Task requirements:
Copy out exactly the lines below that run from the one holding "Select the light" to the one holding "This screenshot has height=488, width=868.", keeping both of those lines and no others.
*** Block opens ***
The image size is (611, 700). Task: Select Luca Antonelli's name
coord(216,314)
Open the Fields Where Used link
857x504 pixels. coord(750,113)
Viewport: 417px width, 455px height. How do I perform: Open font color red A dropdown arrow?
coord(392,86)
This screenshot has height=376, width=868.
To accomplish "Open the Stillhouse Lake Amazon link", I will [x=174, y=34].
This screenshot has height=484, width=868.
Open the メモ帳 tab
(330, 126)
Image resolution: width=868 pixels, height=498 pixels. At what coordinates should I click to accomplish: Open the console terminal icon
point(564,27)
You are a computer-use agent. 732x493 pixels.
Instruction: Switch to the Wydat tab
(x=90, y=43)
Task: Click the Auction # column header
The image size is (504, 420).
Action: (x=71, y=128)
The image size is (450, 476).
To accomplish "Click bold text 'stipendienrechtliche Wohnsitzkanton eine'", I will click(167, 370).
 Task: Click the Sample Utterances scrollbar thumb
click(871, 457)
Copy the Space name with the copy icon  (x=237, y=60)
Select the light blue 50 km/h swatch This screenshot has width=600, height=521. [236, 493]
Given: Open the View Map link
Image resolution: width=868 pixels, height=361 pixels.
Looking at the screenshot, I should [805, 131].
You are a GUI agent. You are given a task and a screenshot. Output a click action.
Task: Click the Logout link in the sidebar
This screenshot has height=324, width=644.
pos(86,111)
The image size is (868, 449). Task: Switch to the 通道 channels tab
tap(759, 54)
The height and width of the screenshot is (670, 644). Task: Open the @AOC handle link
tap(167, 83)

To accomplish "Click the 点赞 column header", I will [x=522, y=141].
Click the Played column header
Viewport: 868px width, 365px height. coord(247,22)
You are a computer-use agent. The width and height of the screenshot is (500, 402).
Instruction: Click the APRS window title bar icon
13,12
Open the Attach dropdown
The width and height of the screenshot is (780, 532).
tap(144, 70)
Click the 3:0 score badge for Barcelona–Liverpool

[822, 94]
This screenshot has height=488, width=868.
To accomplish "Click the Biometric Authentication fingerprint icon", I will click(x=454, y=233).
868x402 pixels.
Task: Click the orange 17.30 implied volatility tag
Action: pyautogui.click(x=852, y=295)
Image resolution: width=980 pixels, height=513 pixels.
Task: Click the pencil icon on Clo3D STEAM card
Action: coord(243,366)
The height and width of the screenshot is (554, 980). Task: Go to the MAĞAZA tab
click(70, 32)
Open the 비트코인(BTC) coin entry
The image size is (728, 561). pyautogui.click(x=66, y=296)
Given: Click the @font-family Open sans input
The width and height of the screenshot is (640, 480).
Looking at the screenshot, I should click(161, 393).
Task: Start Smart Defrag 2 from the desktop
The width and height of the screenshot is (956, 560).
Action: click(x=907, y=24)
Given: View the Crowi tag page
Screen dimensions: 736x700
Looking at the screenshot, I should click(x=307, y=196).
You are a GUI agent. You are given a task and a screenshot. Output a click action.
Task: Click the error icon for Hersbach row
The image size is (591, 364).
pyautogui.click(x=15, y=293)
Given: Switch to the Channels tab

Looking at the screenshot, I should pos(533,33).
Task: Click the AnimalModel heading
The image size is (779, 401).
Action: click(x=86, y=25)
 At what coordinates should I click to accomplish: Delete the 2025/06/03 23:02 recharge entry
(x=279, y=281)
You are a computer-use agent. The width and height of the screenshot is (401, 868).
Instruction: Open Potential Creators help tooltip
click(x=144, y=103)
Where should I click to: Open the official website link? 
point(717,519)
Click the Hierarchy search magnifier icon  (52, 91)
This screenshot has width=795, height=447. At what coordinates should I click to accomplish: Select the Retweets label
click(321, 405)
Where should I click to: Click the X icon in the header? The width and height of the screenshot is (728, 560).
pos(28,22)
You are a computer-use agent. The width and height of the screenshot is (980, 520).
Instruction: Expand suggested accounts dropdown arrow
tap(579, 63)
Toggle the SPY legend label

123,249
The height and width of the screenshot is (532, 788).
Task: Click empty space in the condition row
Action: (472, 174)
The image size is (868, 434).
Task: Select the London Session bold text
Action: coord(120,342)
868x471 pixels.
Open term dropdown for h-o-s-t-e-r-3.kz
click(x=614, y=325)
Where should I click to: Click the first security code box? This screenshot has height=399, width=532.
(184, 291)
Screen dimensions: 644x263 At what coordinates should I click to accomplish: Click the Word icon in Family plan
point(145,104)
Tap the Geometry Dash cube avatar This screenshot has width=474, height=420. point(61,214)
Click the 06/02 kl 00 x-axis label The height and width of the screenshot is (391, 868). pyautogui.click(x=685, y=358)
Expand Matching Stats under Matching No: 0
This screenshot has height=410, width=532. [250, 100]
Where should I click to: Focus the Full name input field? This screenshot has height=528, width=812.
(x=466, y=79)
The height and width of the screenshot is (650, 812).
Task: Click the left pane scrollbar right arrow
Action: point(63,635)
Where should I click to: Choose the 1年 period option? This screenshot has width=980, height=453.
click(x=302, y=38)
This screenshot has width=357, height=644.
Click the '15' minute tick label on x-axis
*** Block closes ***
Answer to the exercise:
Select the light blue 50 km/h swatch This screenshot has width=600, height=521. [236, 493]
Given: Open the View Map link
Image resolution: width=868 pixels, height=361 pixels.
Looking at the screenshot, I should [805, 131].
You are a GUI agent. You are given a task and a screenshot. Output a click action.
Task: Click the Logout link in the sidebar
This screenshot has height=324, width=644.
pos(86,111)
The image size is (868, 449). Task: Switch to the 通道 channels tab
tap(759, 54)
The height and width of the screenshot is (670, 644). Task: Open the @AOC handle link
tap(167, 83)

To accomplish "Click the 点赞 column header", I will [x=522, y=141].
Click the Played column header
Viewport: 868px width, 365px height. coord(247,22)
You are a computer-use agent. The width and height of the screenshot is (500, 402).
Instruction: Click the APRS window title bar icon
13,12
Open the Attach dropdown
The width and height of the screenshot is (780, 532).
tap(144, 70)
Click the 3:0 score badge for Barcelona–Liverpool

[822, 94]
This screenshot has height=488, width=868.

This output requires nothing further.